**PROVIDED PASSAGE**
Global cybercrime is increasing year on year, with the number of personal cyber-attacks increasing by 125% in 2021 compared to 2020, and experts expect cybercrime to worsen as fraudsters become more intelligent.

Therefore, experts at NoDeposit365.co.uk believe now is the time to be extra vigilant when using the internet, particularly online banking and shopping online. 

A spokesperson for NoDeposit365.co.uk says, "3.02 billion people use at least one of Meta's products daily. With channels such as Facebook Marketplace and Instagram Shopping driving e-commerce, it is important that users stay vigilant when using these platforms. 

"Facebook Marketplace has become arguably one of the biggest resale commerce sites in the world, with a reported 1.1 billion visitors. However, a large amount of traffic is also a huge draw for online criminals. Scammers are on both sides of the platform, as fake sellers and fake buyers, often looking to steal your personal information or even identity. 

"WhatsApp also circulates a large number of scams, from verification message tricks to scammers sending out fake Tesco, Asda, and Marks & Spencer vouchers. 

"To avoid being a victim of fraud, it is recommended that you avoid sending personal banking details or passwords using these apps, avoid clicking on suspicious links that you aren't 100 percent sure about, and always look out for incorrect spelling and grammar mistakes on advertisements.

Following this report, the team at NoDeposit365.co.uk highlight ten of the most common ways online users put themselves and their personal data at risk and ways to combat these risks.

1. Using public Wi-Fi 

Using public Wi-Fi is risky without proper precautions. This is because hackers can take advantage of public Wi-Fi's lax security to spy on you and steal your personal information and passwords. 
 
Identity theft is the biggest risk when using public Wi-Fi.  If you are not using a virtual private network (VPN) to hide your information, hackers can easily pinpoint information about you. 
 
Some hackers have specialised tools that search for passwords you have saved in your browser or typed into websites, apps, or emails while using public Wi-Fi. 
 
Once they have this information, they can perform targeted cyberattacks and phishing emails. They can also try to find out your passwords and hack into your online personal accounts. 
 
The information they can obtain includes your location data, your work, your marital status, and detailed financial information about your bank and credit. 
 
How to keep safe: If you do need to use public Wi-Fi, use a virtual private network (VPN) when connecting to any Wi-Fi hotspot (including your own). This is because a VPN connection disguises your data traffic online and protects it from external access.  

2. Privacy settings are not so private

Web browsers and mobile operating systems have settings to protect your privacy online for a reason. 
 
Whilst marketing companies and hackers can both learn a lot from your browsing and social media usage, you are able to stop this using the enhanced settings available in your applications. 
 
Many things including your personal social media direct messages, GPS, and photographs can be accessed easily if you are not restricting third-party access to apps such as Facebook, Twitter, Instagram, LinkedIn, TikTok, etc. 
 
When downloading an app, we will automatically accept a privacy policy without reading them.

**Dataset excerpt**
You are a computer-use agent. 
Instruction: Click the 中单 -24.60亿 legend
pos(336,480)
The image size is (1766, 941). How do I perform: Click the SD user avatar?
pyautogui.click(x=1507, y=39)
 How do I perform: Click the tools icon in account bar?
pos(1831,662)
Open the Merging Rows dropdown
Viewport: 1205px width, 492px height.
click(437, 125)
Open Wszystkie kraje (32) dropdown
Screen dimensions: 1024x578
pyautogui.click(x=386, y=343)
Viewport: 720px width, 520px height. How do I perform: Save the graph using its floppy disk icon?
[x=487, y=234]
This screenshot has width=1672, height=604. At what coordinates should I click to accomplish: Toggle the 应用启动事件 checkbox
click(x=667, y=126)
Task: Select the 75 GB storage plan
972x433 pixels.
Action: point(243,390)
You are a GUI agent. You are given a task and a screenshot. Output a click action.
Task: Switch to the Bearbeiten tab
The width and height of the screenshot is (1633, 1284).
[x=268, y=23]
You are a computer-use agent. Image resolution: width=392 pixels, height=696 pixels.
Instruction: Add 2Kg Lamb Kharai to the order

**GIVEN TASK A**
Write out the cybercrime article from "Web browsers and" to "in your applications.".
**GIVEN TASK B**
Which apps does the cybercrime article name when it warns about leaving third-party access unrestricted?
**GIVEN TASK C**
Answer these questions using the cybercrime article:
(i) By what percentage did personal cyber-attacks increase in 2021 compared to 2020?
(ii) How many visitors is Facebook Marketplace reported to have?
(iii) What is named as the biggest risk when using public Wi-Fi?

**EXERCISE SOLUTION A**
Web browsers and mobile operating systems have settings to protect your privacy online for a reason. 
 
Whilst marketing companies and hackers can both learn a lot from your browsing and social media usage, you are able to stop this using the enhanced settings available in your applications.

**EXERCISE SOLUTION B**
Facebook, Twitter, Instagram, LinkedIn, TikTok

**EXERCISE SOLUTION C**
(i) 125%
(ii) 1.1 billion
(iii) Identity theft